Start of Data for this task
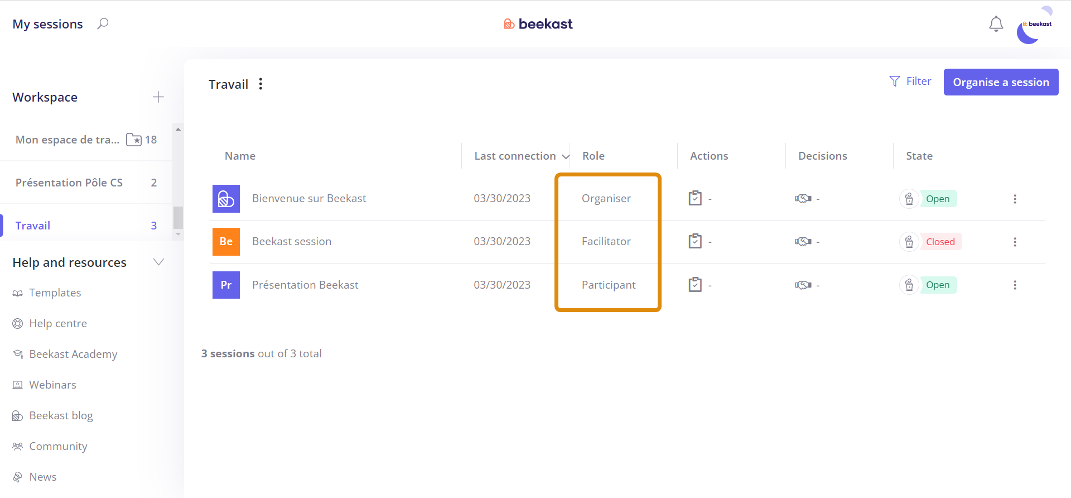Open the Beekast Academy link

(73, 354)
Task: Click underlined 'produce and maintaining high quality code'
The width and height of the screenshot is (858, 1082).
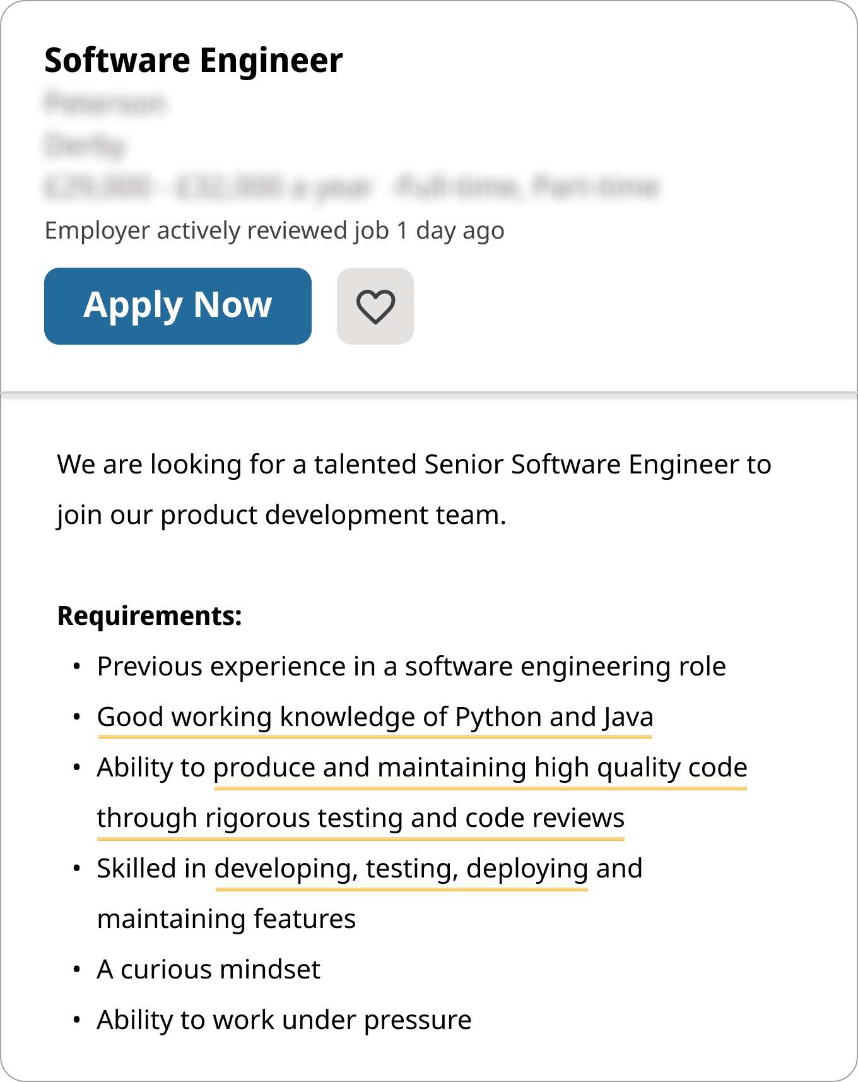Action: pyautogui.click(x=480, y=768)
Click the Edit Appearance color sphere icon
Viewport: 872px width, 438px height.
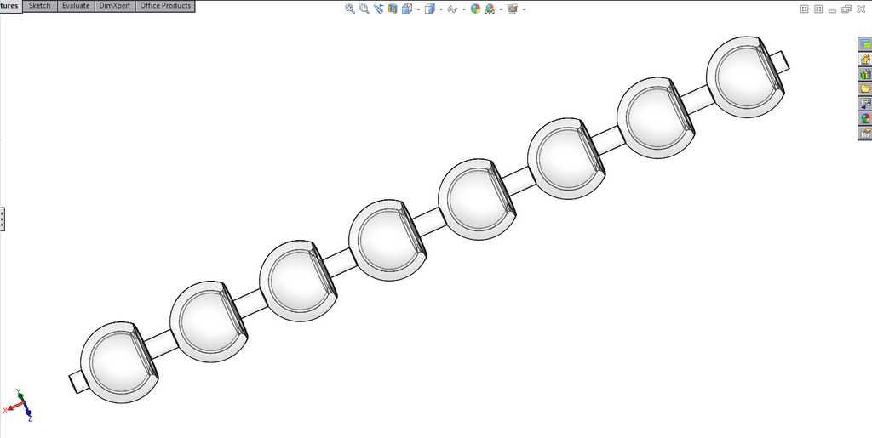pos(476,9)
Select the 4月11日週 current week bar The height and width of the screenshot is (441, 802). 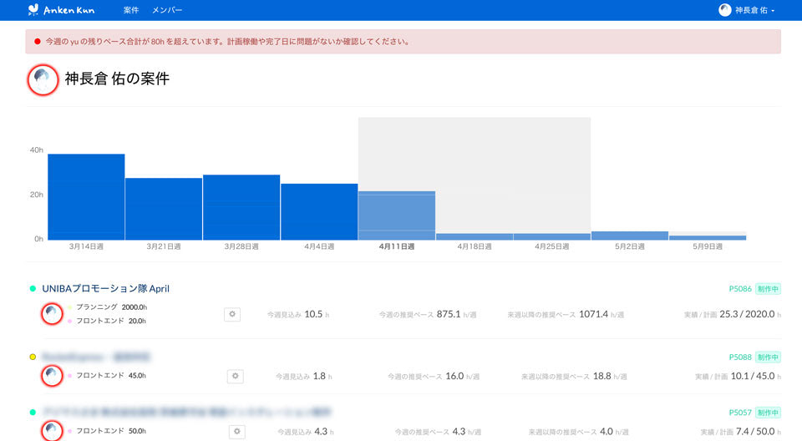tap(397, 215)
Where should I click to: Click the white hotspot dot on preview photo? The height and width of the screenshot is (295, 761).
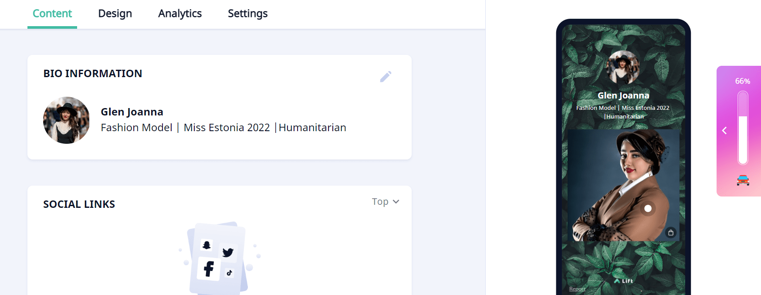coord(648,208)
End of Data for this task
Take the line containing "Where should I" as the first line and the last line of the data above as the final one, and output exactly the lines between them, inclusive, with no pictures.

Where should I click to: Click the white hotspot dot on preview photo? The height and width of the screenshot is (295, 761).
coord(648,208)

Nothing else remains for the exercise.